« Le Constat que nous faisons, c’est un bilan négatif à tout point de vue » propos de Élie kamano président du Parti Guinéen pour la Solidarité et la Démocratie PGSD. Il évoquait le bilan du président Alpha Condé. Il a profité de cette sortie médiatique pour lancer un SOS aux Guinéens. Ils leur demande de lui prêter main forte, dans le but, dit-il de battre le Président Alpha Condé à l’élection présidentielle d’octobre prochain. Il dit avoir mobilisé la moitié de la caution demandée par l’organe en charge des élections.

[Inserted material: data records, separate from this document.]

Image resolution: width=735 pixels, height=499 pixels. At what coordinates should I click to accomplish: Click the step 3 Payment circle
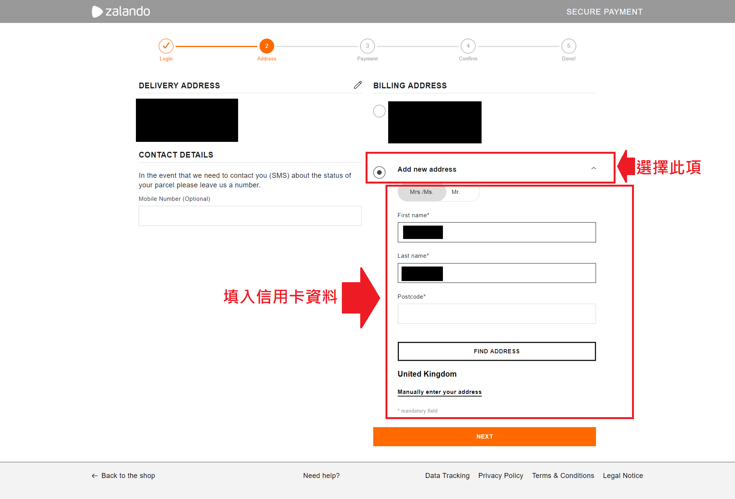pyautogui.click(x=367, y=46)
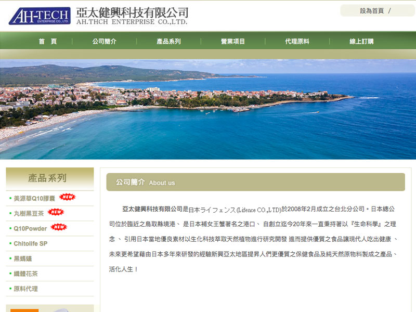This screenshot has height=312, width=416.
Task: Select 產品系列 in the navigation bar
Action: point(170,42)
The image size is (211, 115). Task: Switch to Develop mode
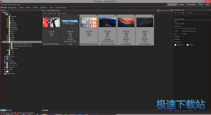click(x=191, y=5)
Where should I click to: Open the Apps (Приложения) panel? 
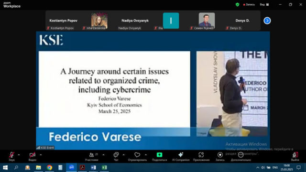click(x=201, y=157)
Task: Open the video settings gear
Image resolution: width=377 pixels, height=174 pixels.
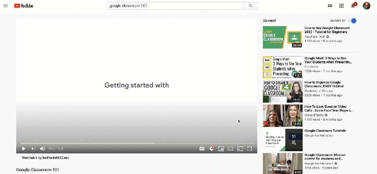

« Il y a 20 ans que je me bats pour les Guinéens. Parce que moi, je n’ai pas travaillé pour dilapider les fonds publics. Parce que moi, j’ai défendu partout où je suis. Le parti a pu regrouper 400 millions de fg, les 400 autres millions on ne les a pas. Nous demandons la contribution de tout le peuple et je demande 1000 fg à tout un chacun. Parce que si 1 million de guinéens me donnent 1000 fg, j’aurais un milliard. Donc, je veux participer à ces élections. Et tout Guinéens qui écoute cette émission, si vous savez que Elie Kamano a été un artiste qui s’est engagé d’abord pour la cause du peuple, un activiste aujourd’hui qui s’engage en politique pour les mêmes causes, donc je demande une contribution de tous les Guinéens à hauteur de 1000 fg » a-t-il sollicité  dans l’émission « On refait le monde » chez nos confrères de Djoma Fm.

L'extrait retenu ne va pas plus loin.